Question

The radii of the ends of a frustum of a cone 45 cm high are 28 cm and 7 cm. Find its volume, curved surface area and total surface area.

Answer 1

Hint:
Here, take $\pi = \dfrac{{22}}{7}$ .
It is given that height \[h = 45\] cm, radius of larger end ${r_1} = 28$ cm and radius of smaller end ${r_2} = 7$ cm.
Then, find slant height l by using the formula $l = \sqrt {{h^2} + {{\left( {{r_1} - {r_2}} \right)}^2}} $ .
Finally, for volume of frustum of cone use $V = \dfrac{1}{3} \times \pi \times h\left( {{r_1}^2 + {r_2}^2 + {r_1}{r_2}} \right)$ , for curved surface area of the frustum of cone use $C.S.A. = \pi \left( {{r_1} + {r_2}} \right)l$ and for total surface area of frustum of cone use $T.S.A. = C.S.A. + \pi r_1^2 + \pi r_2^2$ . Thus, find volume, curved surface area and total surface area of frustum of cone.

Complete step by step solution:
It is given that the radii of the ends of a frustum of a cone 45 cm high are 28 cm and 7 cm.

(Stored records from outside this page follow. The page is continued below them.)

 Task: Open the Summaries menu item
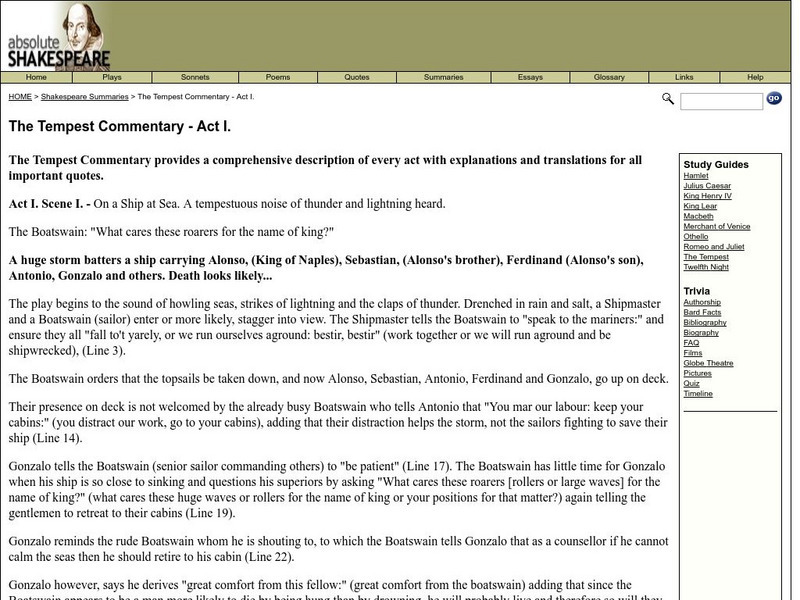pyautogui.click(x=444, y=75)
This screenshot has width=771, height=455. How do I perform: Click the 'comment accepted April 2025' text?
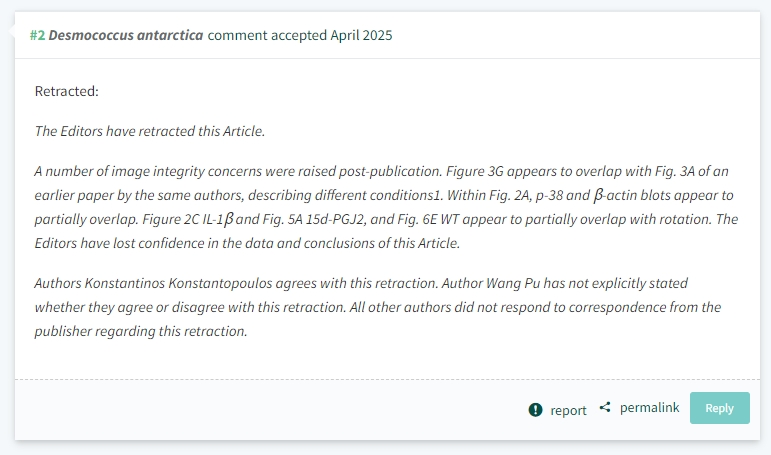pyautogui.click(x=300, y=35)
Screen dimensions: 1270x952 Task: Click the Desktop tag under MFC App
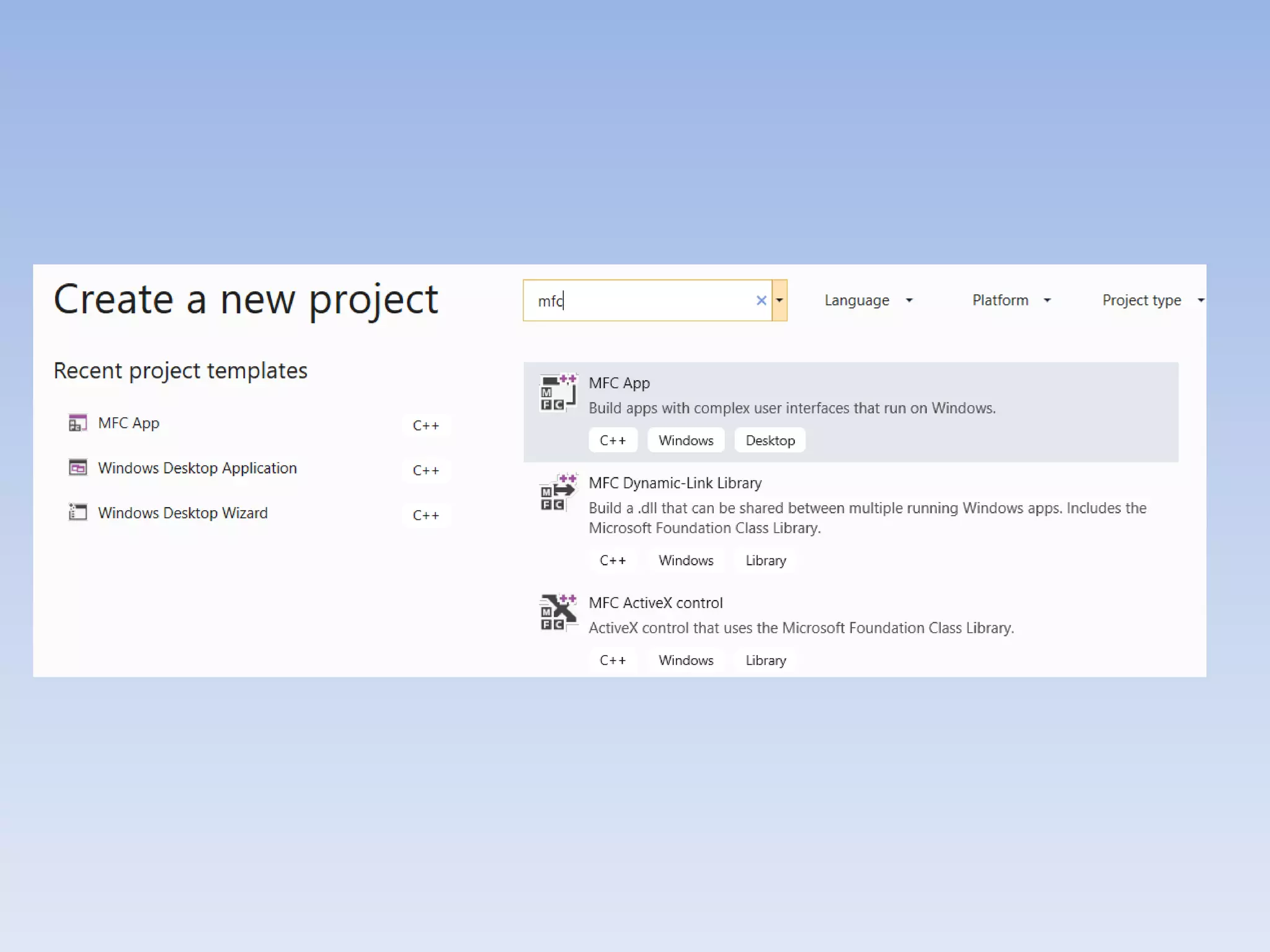(770, 441)
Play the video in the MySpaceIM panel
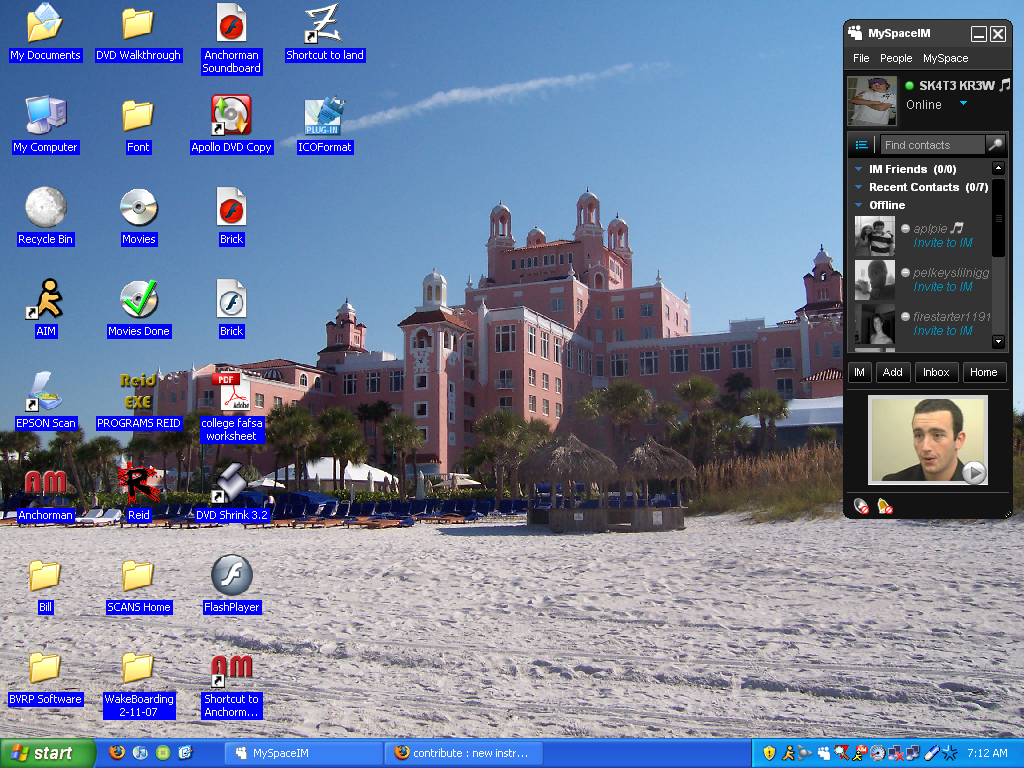This screenshot has width=1024, height=768. pyautogui.click(x=974, y=474)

So, from the above diagram, we get height \[h = PQ = 45\] cm, radius of larger end ${r_1} = PB = 28$ cm and radius of smaller end ${r_2} = QD = 7$ cm.
Now, we will find the slant height l of the frustum of cone using the formula $l = \sqrt {{h^2} + {{\left( {{r_1} - {r_2}} \right)}^2}} $ .
 $\therefore l = \sqrt {{{45}^2} + {{\left( {28 - 7} \right)}^2}} $
        $
   = \sqrt {2025 + {{\left( {21} \right)}^2}} \\
   = \sqrt {2025 + 441} \\
   = \sqrt {2466} \\
 $
=49.65
So, we get slant height l = 49.67 cm.
We are asked to find volume, curved surface area and total surface area of the frustum of the cone.
Now, volume of frustum of cone is given by $V = \dfrac{1}{3} \times \pi \times h\left( {{r_1}^2 + {r_2}^2 + {r_1}{r_2}} \right)$ .
 $
  \therefore V = \dfrac{1}{3} \times \dfrac{{22}}{7} \times 45\left[ {{{\left( {28} \right)}^2} + {{\left( 7 \right)}^2} + 28 \times 7} \right] \\
   = \dfrac{1}{3} \times \dfrac{{22}}{7} \times 45\left( {784 + 49 + 196} \right) \\
   = \dfrac{{22}}{7} \times 15\left( {1029} \right) \\
   = 22 \times 15\left( {147} \right) \\
   = 48510c{m^3} \\
 $
Curved surface area of the frustum of the cone is given by $C.S.A. = \pi \left( {{r_1} + {r_2}} \right)l$ .
 $\therefore C.S.A. = \dfrac{{22}}{7}\left( {28 + 7} \right) \times 49.65$
   $
   = \dfrac{{22}}{7} \times 35 \times 49.65 \\
   = 22 \times 5 \times 49.65 \\
   = 5461.5c{m^2} \\
 $
Total surface area of the frustum of cone is given by $T.S.A. = C.S.A. + \pi r_1^2 + \pi r_2^2$ .
 $\therefore T.S.A. = 5461.5 + \dfrac{{22}}{7}{\left( {28} \right)^2} + \dfrac{{22}}{7}{\left( 7 \right)^2}$
   $
   = 54631.5 + \dfrac{{22}}{7}\left( {784} \right) + \dfrac{{22}}{7}\left( {49} \right) \\
   = 5461.5 + 22\left( {112} \right) + 22\left( 7 \right) \\
   = 5461.5 + 2464 + 154 \\
   = 8079.5c{m^2} \\
    \\
 $

Thus, volume of frustum $V = 48510c{m^3}$ , curved surface area of frustum $C.S.A. = 5461.5c{m^2}$ and the total surface area of frustum $T.S.A. = 8079.5c{m^2}$.

Note:
Frustum of a cone:
If a right circular cone is cut off into two parts by a plane parallel to the base of the cone, the part between the plane and the base of the cone is called the frustum of the cone.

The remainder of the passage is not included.